[Target pointing data]
----------------------------------------

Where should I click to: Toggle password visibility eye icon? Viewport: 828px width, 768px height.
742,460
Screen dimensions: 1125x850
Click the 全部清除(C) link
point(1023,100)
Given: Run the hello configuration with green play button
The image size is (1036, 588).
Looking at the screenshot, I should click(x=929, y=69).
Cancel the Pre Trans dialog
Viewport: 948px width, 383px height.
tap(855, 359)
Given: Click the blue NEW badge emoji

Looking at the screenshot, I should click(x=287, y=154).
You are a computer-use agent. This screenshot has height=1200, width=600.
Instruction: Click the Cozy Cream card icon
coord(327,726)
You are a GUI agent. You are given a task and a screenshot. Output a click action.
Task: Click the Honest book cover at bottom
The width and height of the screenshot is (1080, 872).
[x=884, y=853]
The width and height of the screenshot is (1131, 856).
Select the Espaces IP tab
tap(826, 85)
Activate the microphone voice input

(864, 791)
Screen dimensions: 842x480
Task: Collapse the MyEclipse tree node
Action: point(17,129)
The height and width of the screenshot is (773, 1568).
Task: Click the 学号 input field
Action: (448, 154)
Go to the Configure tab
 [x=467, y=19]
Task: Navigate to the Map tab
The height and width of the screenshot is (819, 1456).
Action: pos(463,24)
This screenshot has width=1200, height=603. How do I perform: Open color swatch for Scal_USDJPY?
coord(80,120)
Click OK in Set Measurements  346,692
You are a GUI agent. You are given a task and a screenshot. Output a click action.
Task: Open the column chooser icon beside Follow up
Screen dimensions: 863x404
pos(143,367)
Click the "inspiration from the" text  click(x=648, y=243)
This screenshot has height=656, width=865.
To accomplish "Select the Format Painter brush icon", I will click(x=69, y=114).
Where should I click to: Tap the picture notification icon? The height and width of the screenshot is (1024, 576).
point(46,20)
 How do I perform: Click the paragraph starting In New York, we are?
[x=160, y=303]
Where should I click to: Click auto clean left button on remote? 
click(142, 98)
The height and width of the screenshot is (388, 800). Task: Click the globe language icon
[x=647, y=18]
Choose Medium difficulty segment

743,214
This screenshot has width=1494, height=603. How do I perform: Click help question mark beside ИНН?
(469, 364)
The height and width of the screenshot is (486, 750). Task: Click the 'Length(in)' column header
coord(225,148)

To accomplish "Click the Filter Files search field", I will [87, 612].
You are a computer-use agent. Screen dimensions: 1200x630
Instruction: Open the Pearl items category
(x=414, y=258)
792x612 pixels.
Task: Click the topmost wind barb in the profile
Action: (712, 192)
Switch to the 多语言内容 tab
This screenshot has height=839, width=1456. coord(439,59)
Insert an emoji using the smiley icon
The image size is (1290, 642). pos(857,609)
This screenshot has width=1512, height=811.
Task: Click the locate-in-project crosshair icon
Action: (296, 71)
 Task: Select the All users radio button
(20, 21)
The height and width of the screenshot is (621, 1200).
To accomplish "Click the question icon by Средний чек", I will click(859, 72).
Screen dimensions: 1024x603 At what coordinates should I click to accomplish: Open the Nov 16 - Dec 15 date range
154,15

----------------------------------------

Direction: Reproduce every line above exactly as it appears.

Output for this exercise:
Where should I click to: Toggle password visibility eye icon? Viewport: 828px width, 768px height.
742,460
Screen dimensions: 1125x850
Click the 全部清除(C) link
point(1023,100)
Given: Run the hello configuration with green play button
The image size is (1036, 588).
Looking at the screenshot, I should click(x=929, y=69).
Cancel the Pre Trans dialog
Viewport: 948px width, 383px height.
tap(855, 359)
Given: Click the blue NEW badge emoji

Looking at the screenshot, I should click(x=287, y=154).
You are a computer-use agent. This screenshot has height=1200, width=600.
Instruction: Click the Cozy Cream card icon
coord(327,726)
You are a GUI agent. You are given a task and a screenshot. Output a click action.
Task: Click the Honest book cover at bottom
The width and height of the screenshot is (1080, 872).
[x=884, y=853]
The width and height of the screenshot is (1131, 856).
Select the Espaces IP tab
tap(826, 85)
Activate the microphone voice input

(864, 791)
Screen dimensions: 842x480
Task: Collapse the MyEclipse tree node
Action: point(17,129)
The height and width of the screenshot is (773, 1568).
Task: Click the 学号 input field
Action: (448, 154)
Go to the Configure tab
 [x=467, y=19]
Task: Navigate to the Map tab
The height and width of the screenshot is (819, 1456).
Action: pos(463,24)
This screenshot has width=1200, height=603. How do I perform: Open color swatch for Scal_USDJPY?
coord(80,120)
Click OK in Set Measurements  346,692
You are a GUI agent. You are given a task and a screenshot. Output a click action.
Task: Open the column chooser icon beside Follow up
Screen dimensions: 863x404
pos(143,367)
Click the "inspiration from the" text  click(x=648, y=243)
This screenshot has height=656, width=865.
To accomplish "Select the Format Painter brush icon", I will click(x=69, y=114).
Where should I click to: Tap the picture notification icon? The height and width of the screenshot is (1024, 576).
point(46,20)
 How do I perform: Click the paragraph starting In New York, we are?
[x=160, y=303]
Where should I click to: Click auto clean left button on remote? 
click(142, 98)
The height and width of the screenshot is (388, 800). Task: Click the globe language icon
[x=647, y=18]
Choose Medium difficulty segment

743,214
This screenshot has width=1494, height=603. How do I perform: Click help question mark beside ИНН?
(469, 364)
The height and width of the screenshot is (486, 750). Task: Click the 'Length(in)' column header
coord(225,148)

To accomplish "Click the Filter Files search field", I will [87, 612].
You are a computer-use agent. Screen dimensions: 1200x630
Instruction: Open the Pearl items category
(x=414, y=258)
792x612 pixels.
Task: Click the topmost wind barb in the profile
Action: (712, 192)
Switch to the 多语言内容 tab
This screenshot has height=839, width=1456. coord(439,59)
Insert an emoji using the smiley icon
The image size is (1290, 642). pos(857,609)
This screenshot has width=1512, height=811.
Task: Click the locate-in-project crosshair icon
Action: (296, 71)
 Task: Select the All users radio button
(20, 21)
The height and width of the screenshot is (621, 1200).
To accomplish "Click the question icon by Средний чек", I will click(859, 72).
Screen dimensions: 1024x603 At what coordinates should I click to accomplish: Open the Nov 16 - Dec 15 date range
154,15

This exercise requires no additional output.